I have been 35 for 250 days now. That’s enough time to speculate, evaluate, and confirm that 35 really is the absolute weirdest age of all the ages.
I swear, if I didn’t bear the marks of the before and aftermath, I wouldn’t believe that I brought three children into this world. As close as I try to keep those memories to my heart, they feel distant, like a movie I watched once back in college.
I was as certain as the sun would rise that I would just know when my crew was complete. After our second daughter was born, I remember feeling like I’d just been introduced to the next key character in a play with an unpredictable plot, but certainly not the last. The cast wasn’t quite complete.
After the next one, I thought, then our family will feel whole. Then we had our third daughter, and she was the sweetest little surprise, showing up with a toupee of black hair and precious features. All of that familiar, suffocating love was there, but one thing noticeably was not: that feeling that our family was complete.
There are moments that flitter in like a lost butterfly and stir up questions and scenarios and doubt inside me. Moments that make me skeptical of our grand life plan – the one we designed in our early 20s. Moments that threaten to haunt me in my later years, when, good Lord willing, I have my daughters’ families gathered around my Thanksgiving table.
Talking about fertility at 35 is like looking deep down into the eyes of a desperate child as the ice cream truck drives through the neighborhood. They hear the intrusive melody as it approaches and they know, if they don’t convince their parent, if they don’t get the money, if they can’t come to a decision, if they hesitate in any way, the moment will be gone. The truck will pass their block and the music will get quieter and quieter and quieter, until is it gone and the opportunity for a frozen treat has passed and the only thing left is quiet.
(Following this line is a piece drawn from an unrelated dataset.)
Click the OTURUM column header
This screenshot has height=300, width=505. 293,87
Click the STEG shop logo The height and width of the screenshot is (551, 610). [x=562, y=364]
And, in this particular case, I don’t even think I really want the ice cream. That’s the wild part! But it’s so tough since I’ve tasted it three times before and I know it’s so sweet and delicious and now there’s the chance that I won’t be able to have that particular type of dessert ever again. There’s a finality to the scenario that I’m not super fond of. I remember finding out I was pregnant with my first and feeling consumed by fear. Now, on the other side, my soul is swimming, on occasion, in a deep pool filled largely with the same emotions. Maybe that’s the natural bookend. Maybe this is what all women feel.
Could I still have a healthy pregnancy and subsequently a healthy child? Probably. Will mine be classified as a “geriatric pregnancy”? Sure, but whatever. I have no plans to have another baby and in the frantic daytime hours, I’m 1,000 percent satisfied with that. But 35 is stirring up all these really weird, frantic fertility thoughts. I believe they are originating in my ovaries. I definitely blame my ovaries.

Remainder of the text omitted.